How many lines in the listing below contain the word "perform"? Reply with the number alone.

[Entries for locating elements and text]
☆ ☆ ☆ ☆

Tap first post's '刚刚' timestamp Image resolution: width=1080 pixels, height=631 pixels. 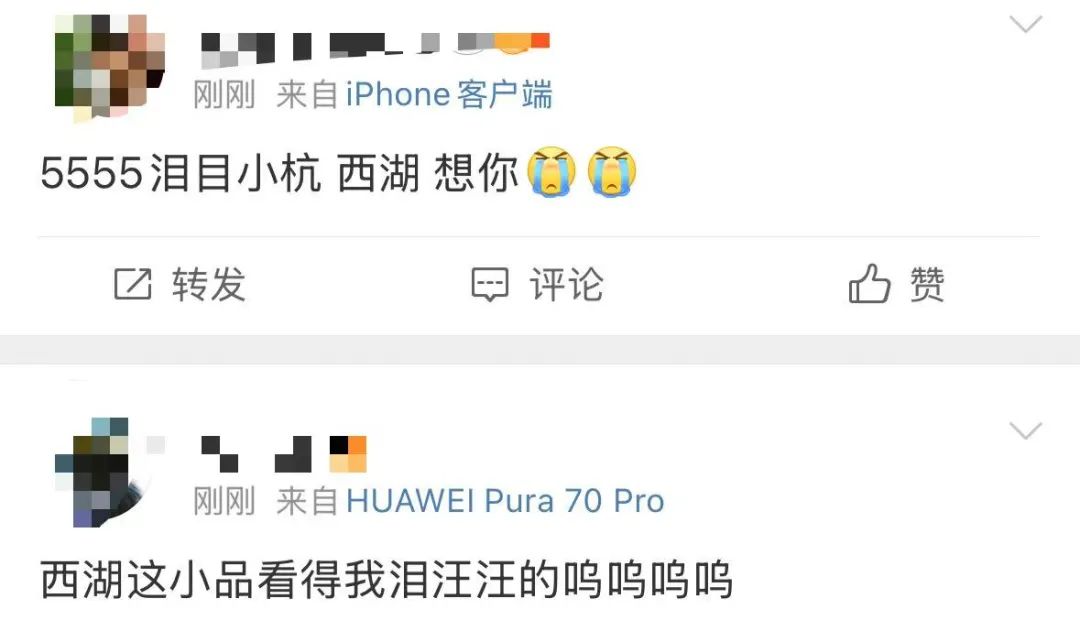[224, 94]
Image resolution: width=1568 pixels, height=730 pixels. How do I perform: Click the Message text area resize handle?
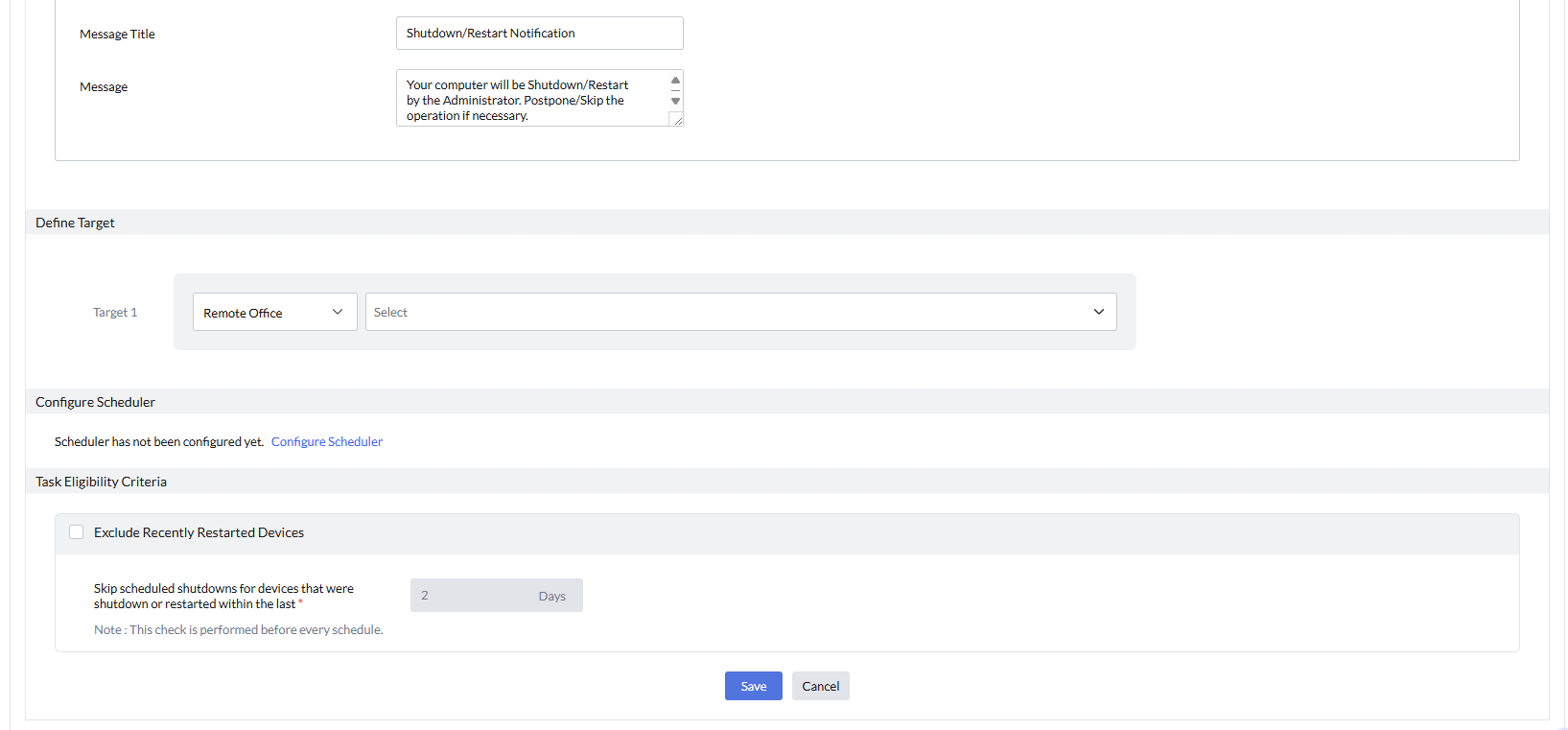tap(677, 120)
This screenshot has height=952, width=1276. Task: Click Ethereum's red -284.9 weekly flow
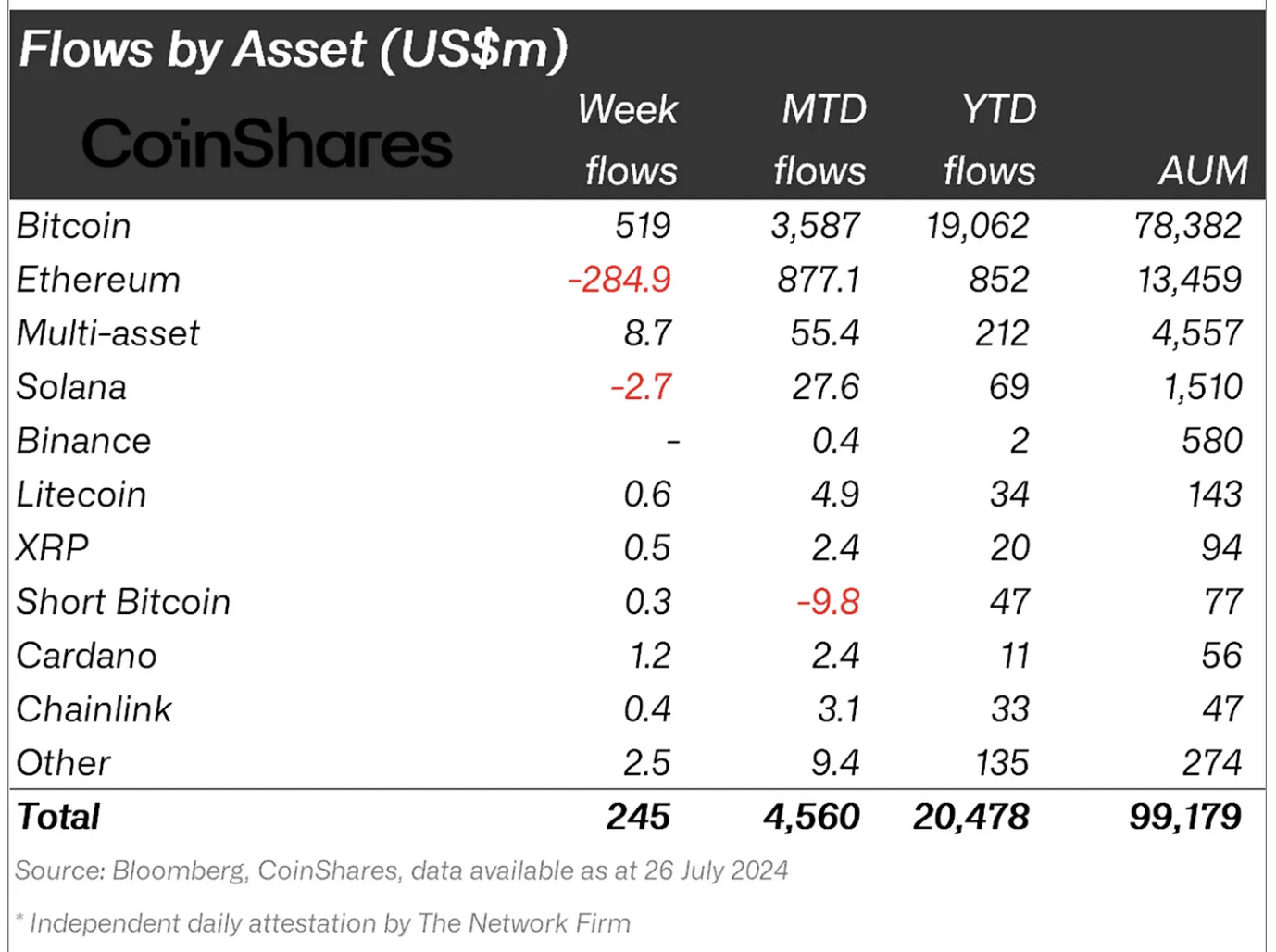tap(619, 280)
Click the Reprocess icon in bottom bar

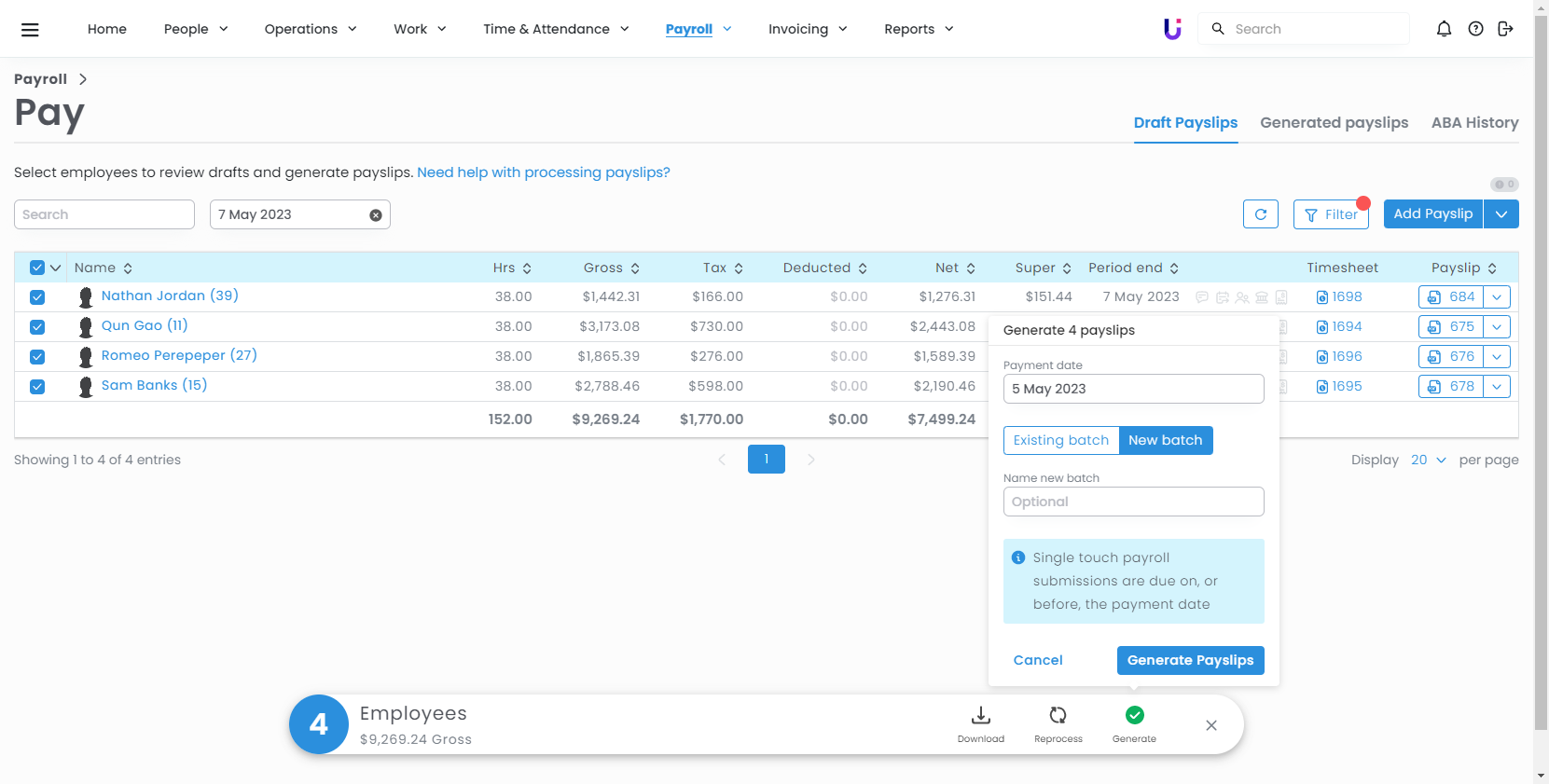pos(1058,716)
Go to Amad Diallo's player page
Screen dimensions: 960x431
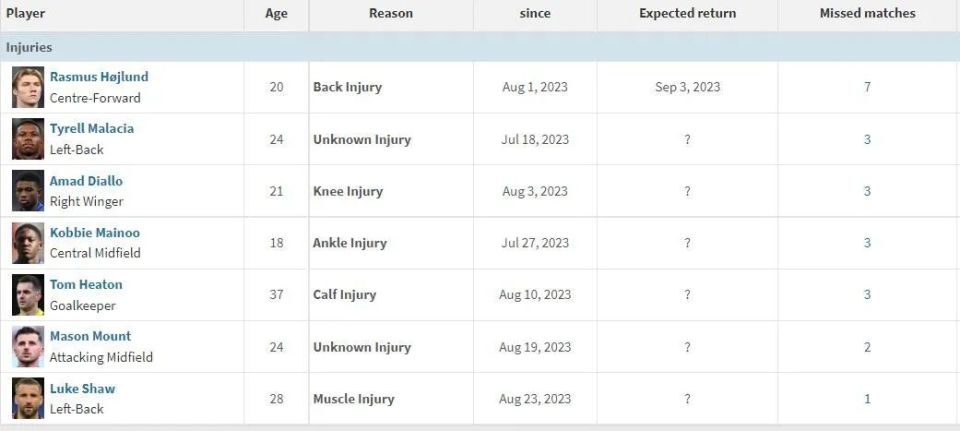(86, 181)
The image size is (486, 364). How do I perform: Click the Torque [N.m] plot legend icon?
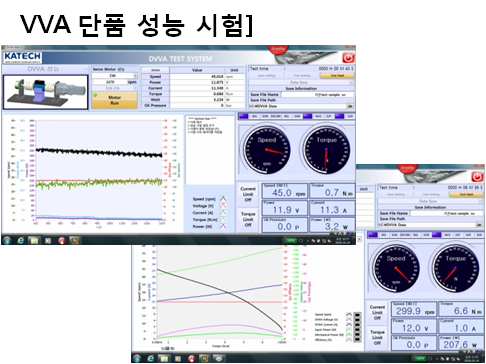(223, 219)
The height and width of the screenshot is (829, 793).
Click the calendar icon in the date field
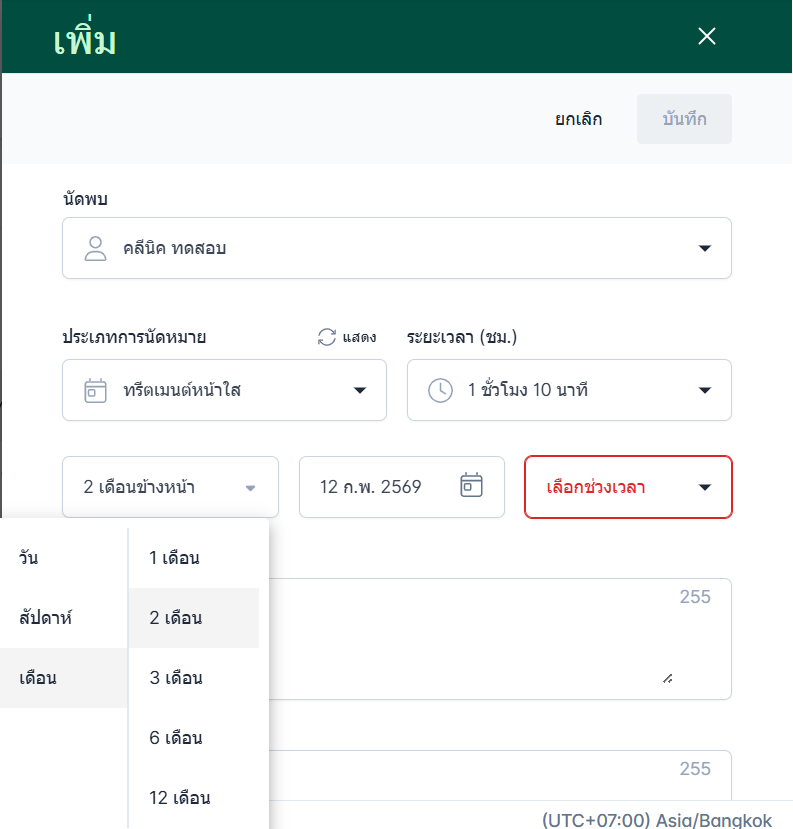[x=471, y=486]
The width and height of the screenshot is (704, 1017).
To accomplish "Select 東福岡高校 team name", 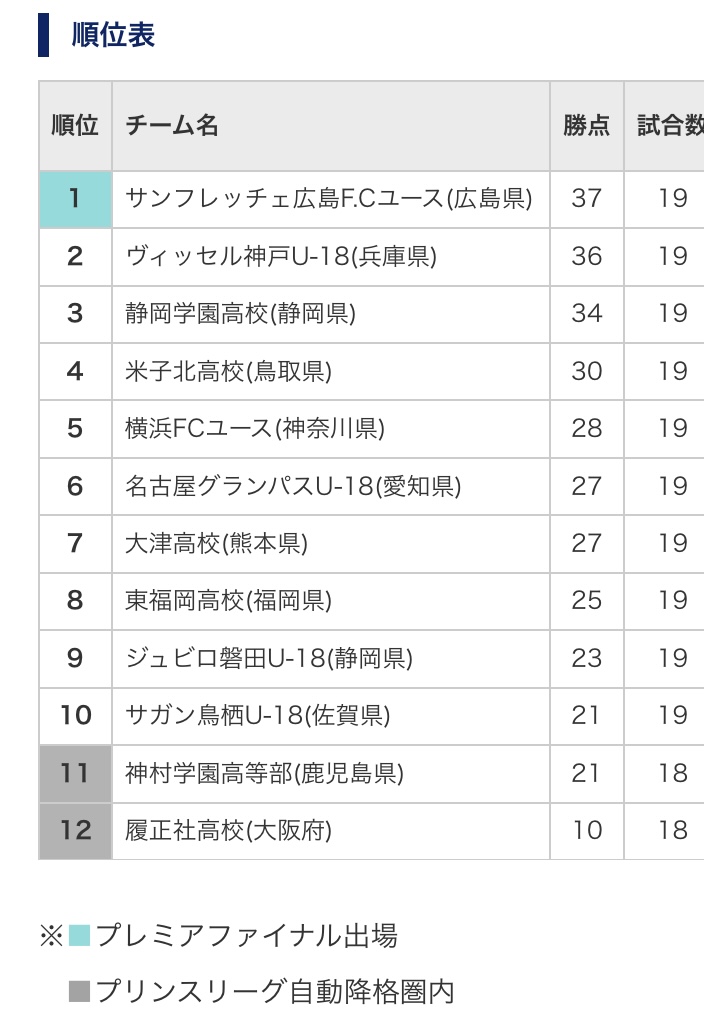I will tap(228, 601).
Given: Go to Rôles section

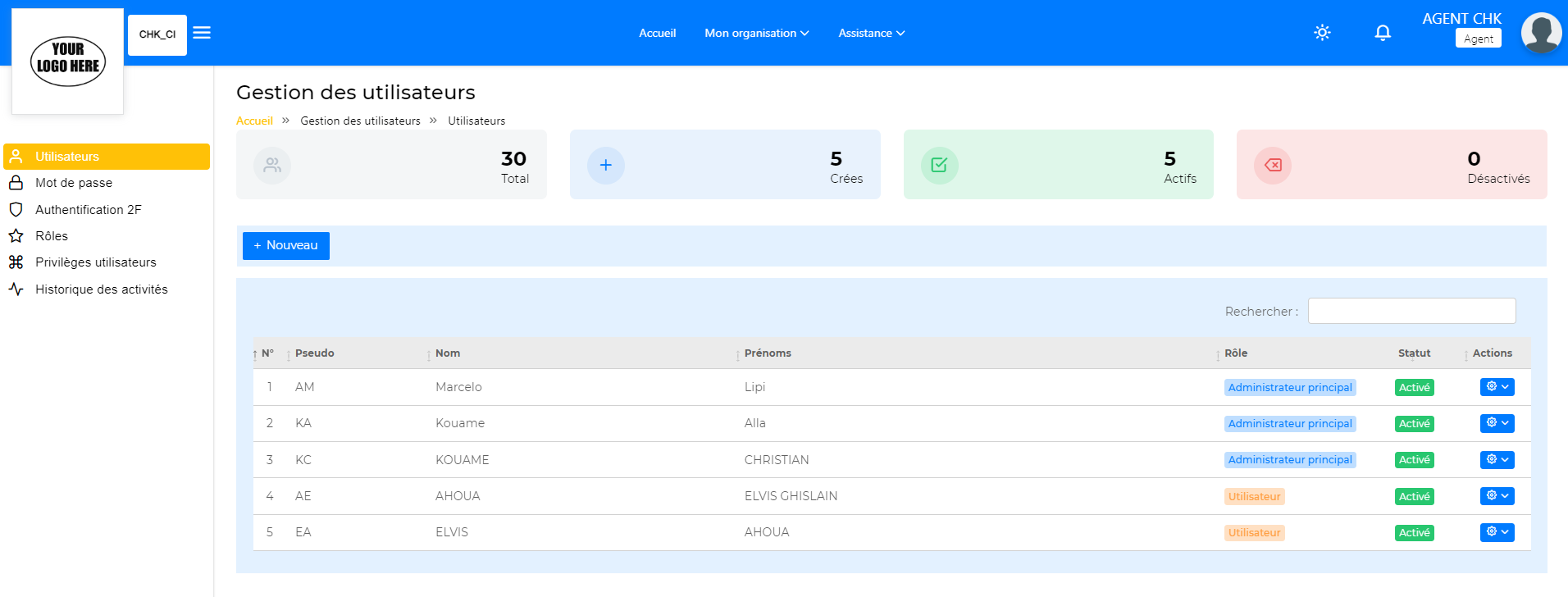Looking at the screenshot, I should click(52, 236).
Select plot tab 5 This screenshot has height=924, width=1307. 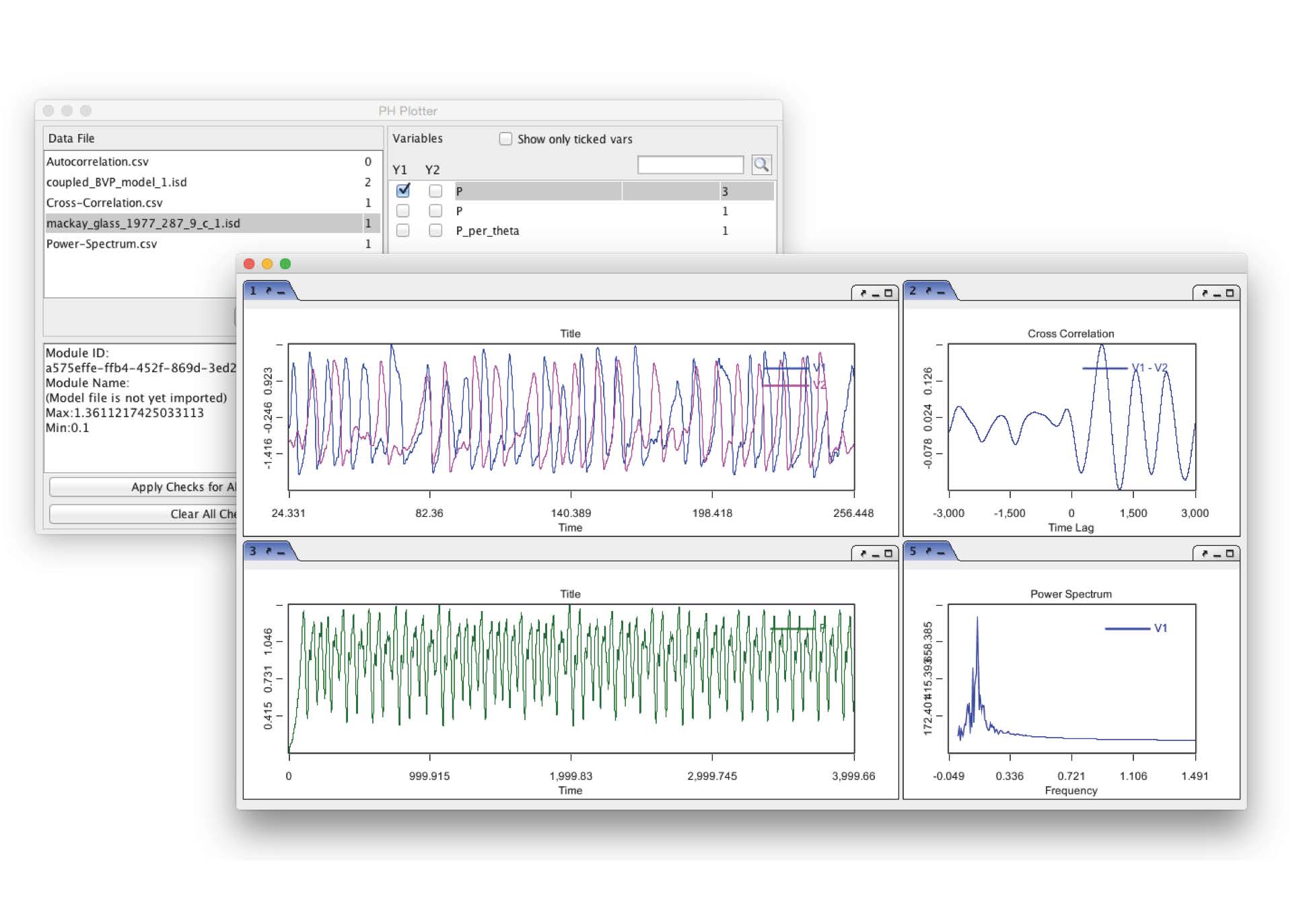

☆ ☆ ☆ ☆

▶ Solved problem
2